La carrière militaire de Canaris s'est heurtée à la montée du nazisme au pouvoir. C'était un anticommuniste furieux que les nazis considéraient toujours favorablement ; Il avait favorisé l'entrée dans la marine de Reinhard Heydrich, qui serait le successeur d'Hitler jusqu'à son assassinat en Tchécoslovaquie en 1942. En 1934, alors qu'Hitler était déjà au pouvoir, il était chef d'état-major de la flotte allemande de la mer du Nord.

Hitler l'a nommé chef de l'Abwehr, une organisation clé dans le réseau complexe de renseignements, de contre-espionnage et d'espionnage armé par le nazisme. Canaris entra en conflit avec Heydrich et le de plus en plus puissant Heinrich Himmler, qui étaient à la tête du Bureau principal de sécurité du Reich, le RSHA : tous deux voyaient en Canaris, qui Il n’était ni antisémite ni national-socialiste., un ennemi potentiel.

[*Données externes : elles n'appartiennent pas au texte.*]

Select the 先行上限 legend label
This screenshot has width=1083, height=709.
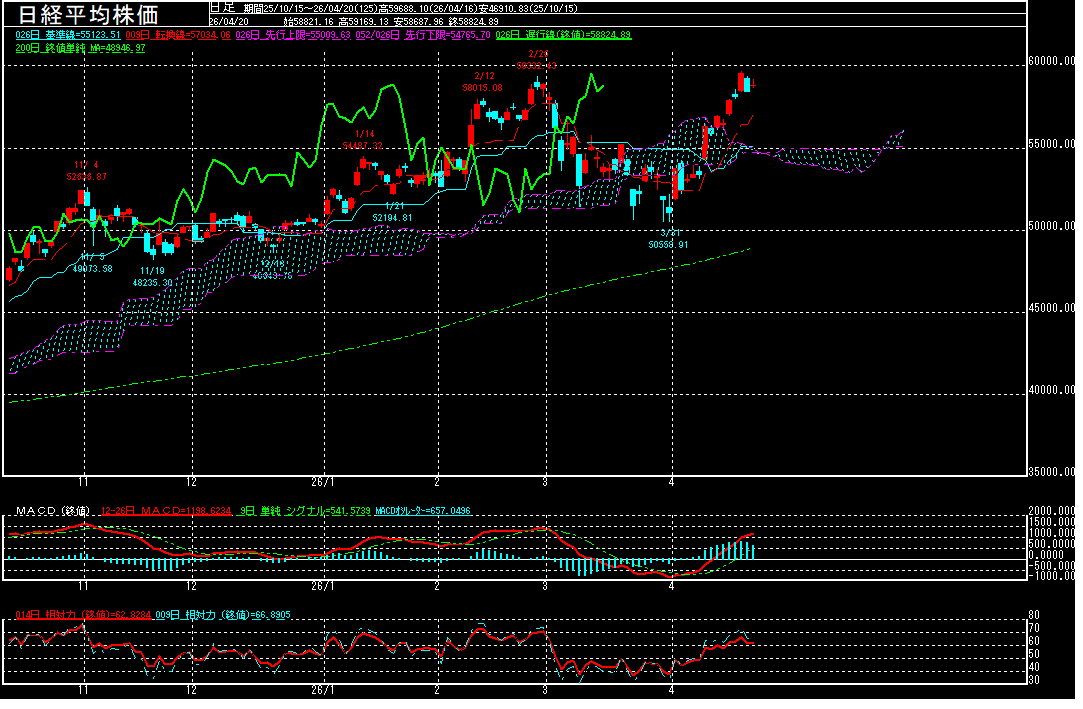point(292,34)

Et Canaris fut horrifié par le nazisme après les atrocités commises par les troupes allemandes en Pologne au début de la Seconde Guerre mondiale.

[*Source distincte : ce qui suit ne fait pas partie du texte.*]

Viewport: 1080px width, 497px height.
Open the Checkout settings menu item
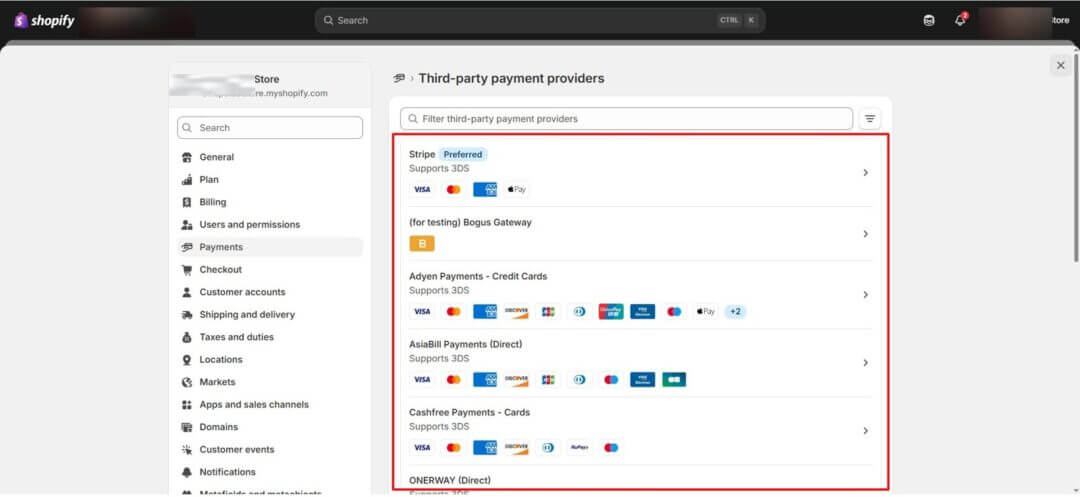click(220, 270)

La rivalité entre Canaris et la hiérarchie nazie, la compétition pour la gestion des informations circulant dans les services de renseignement et, surtout, la possibilité que l'aventure hitlérienne se termine en désastre, ont suscité résistance dans les forces armées allemandes. Le chef de l'armée, Ludwig Beck, avait démissionné avant même la guerre, Canaris exprimait prudemment sa méfiance et le secrétaire d'État Ernst von Weizsacker s'opposait aux décisions de son supérieur, le chancelier Joachim von Ribbentrop. L'adjoint de Canaris, le général Hans Oster, avait été l'un des premiers opposants au nazisme et l'un des chefs de la résistance allemande entre 1938 et 1943. Oster, soutenu par Canaris, toujours prudent et silencieux, fit de l'Abwehr le centre d'un réseau d'opposition au régime hitlérien.

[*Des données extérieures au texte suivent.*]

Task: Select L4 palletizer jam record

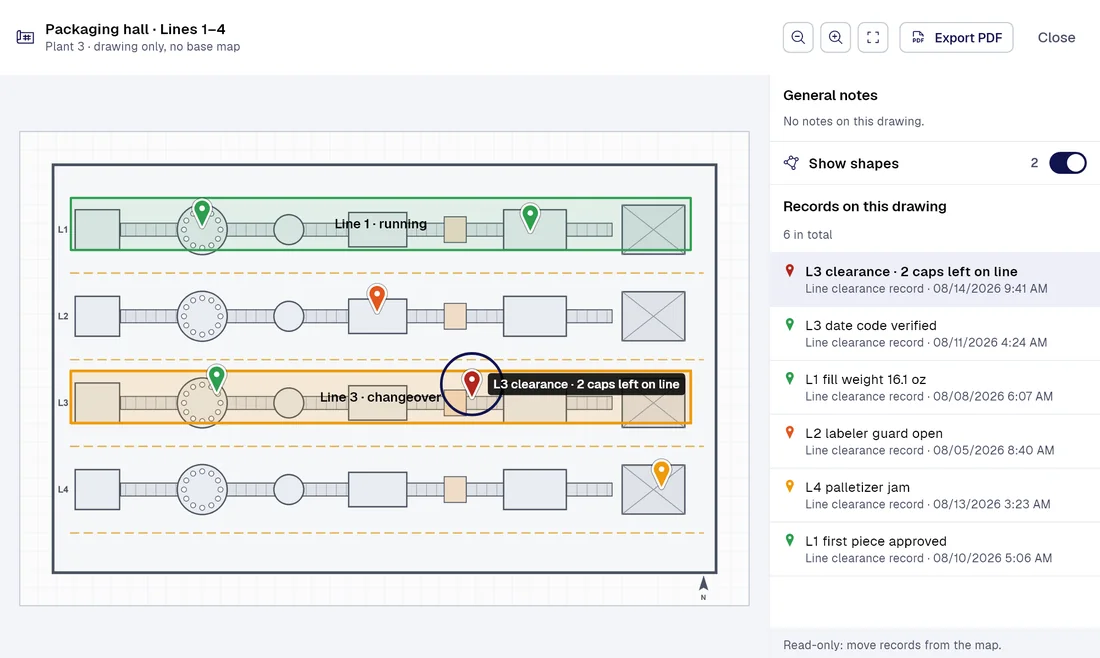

Il y a eu une tentative de renverser Hitler à la veille de son « attaque contre l’Occident », comme les généraux non nazis appelaient l’idée nazie d’envahir la France, qui a eu lieu en 1940.

Hitler a demandé à l'amiral Canaris une mission presque impossible : convaincre le dictateur espagnol Francisco Franco de rejoindre les forces de l'Axe et d'entrer en guerre. Une fois de plus, sa maîtrise de la langue espagnole a valu au chef de l'Abwehr une place dans l'histoire. Franco, qui espérait peut-être entrer en guerre en échange de conquêtes territoriales, de Gibraltar et de possessions françaises en Afrique, finirait par rejeter la proposition d'Hitler lors de leur rencontre à Hendaye en octobre 1940. Canaris était presque le confident de Franco, lui donna un conseil en or : « On ne peut pas dire non à Hitler », et suggéra quelques stratégies pour que l’Espagnol puisse échapper aux exigences d’Hitler sans l’offenser. Franco a toujours été reconnaissant envers Canaris et a même envoyé à sa veuve un portrait autographié et lui a accordé un pension économique jusqu'à sa mort.

Malgré sa prudence, sa circonspection et sa discrétion, Canaris s'est heurté à Hitler. Lors d'une conférence de dirigeants nazis sur l'état de la guerre, Canaris fit un commentaire qui jeta le doute sur la victoire allemande. Hitler, furieux, Il l'a attrapé par les revers et lui criait dessus si le chef du renseignement de l'armée suggérait que la guerre pouvait être perdue. Canaris s'est retiré, a offensé ou a fait semblant de s'être retiré, sans répondre.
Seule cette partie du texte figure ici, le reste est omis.